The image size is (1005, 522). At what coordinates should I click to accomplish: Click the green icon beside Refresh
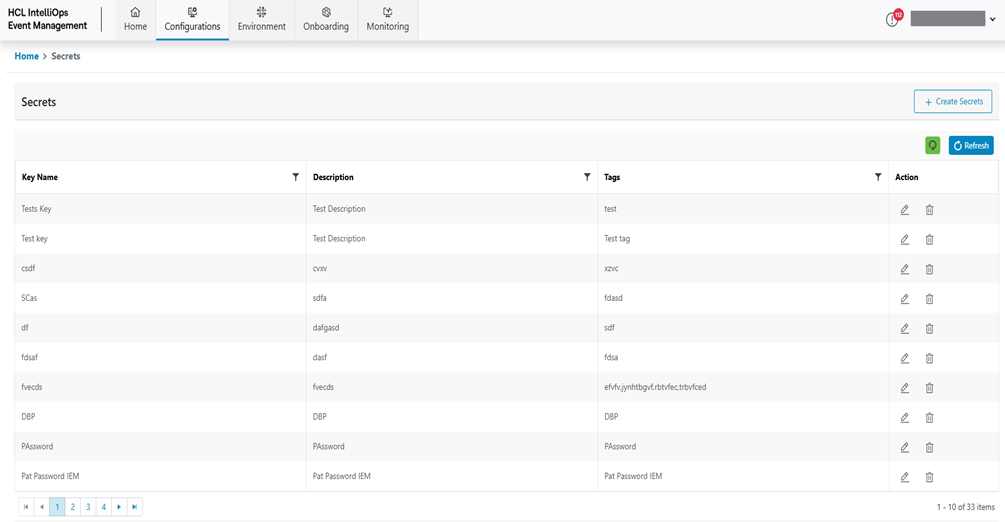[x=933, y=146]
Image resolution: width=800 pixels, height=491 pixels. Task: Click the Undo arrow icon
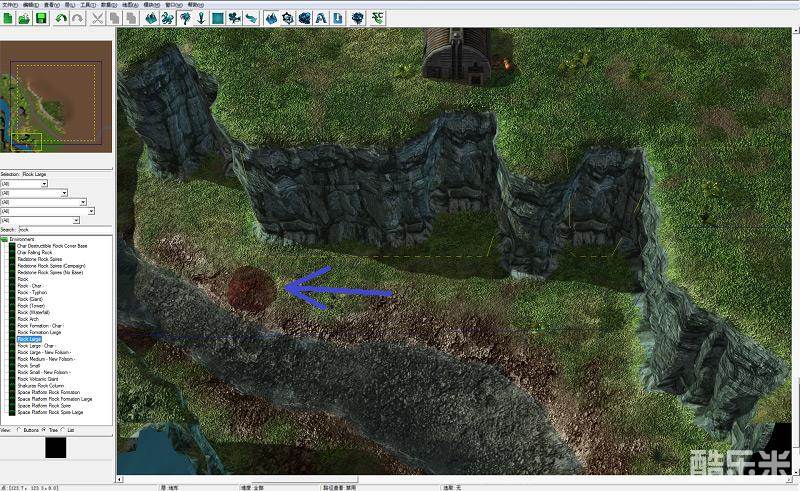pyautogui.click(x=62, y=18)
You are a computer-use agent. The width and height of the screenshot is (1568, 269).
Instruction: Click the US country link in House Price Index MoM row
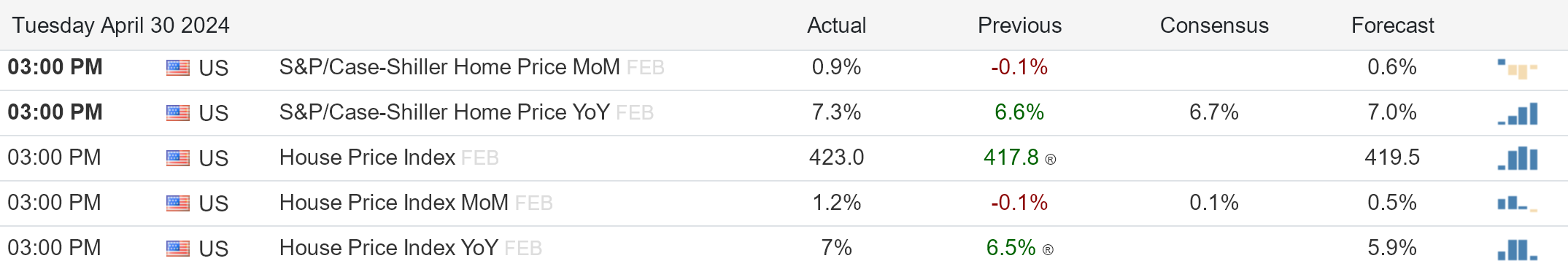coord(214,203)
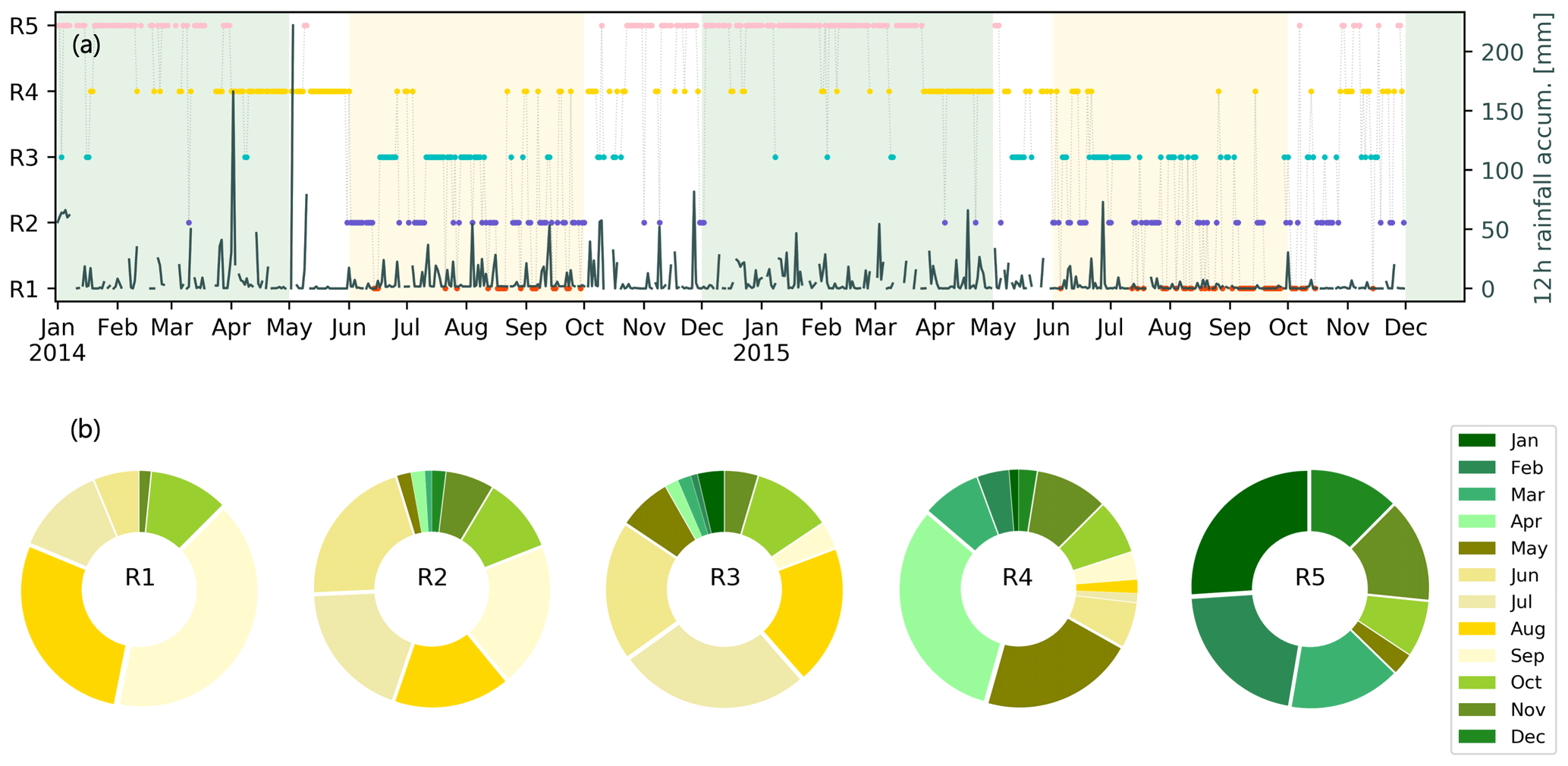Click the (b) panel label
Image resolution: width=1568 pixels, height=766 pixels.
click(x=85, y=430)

··········

▶ Problem requirements:
With the images left out, output all the entries above exactly.

▶ Exercise response:
The image size is (1005, 522). At what coordinates should I click to accomplish: Click the green icon beside Refresh
[x=933, y=146]
Image resolution: width=800 pixels, height=491 pixels. Task: Click the Undo arrow icon
pyautogui.click(x=62, y=18)
You are a computer-use agent. The width and height of the screenshot is (1568, 269).
Instruction: Click the US country link in House Price Index MoM row
coord(214,203)
Click the (b) panel label
Image resolution: width=1568 pixels, height=766 pixels.
click(x=85, y=430)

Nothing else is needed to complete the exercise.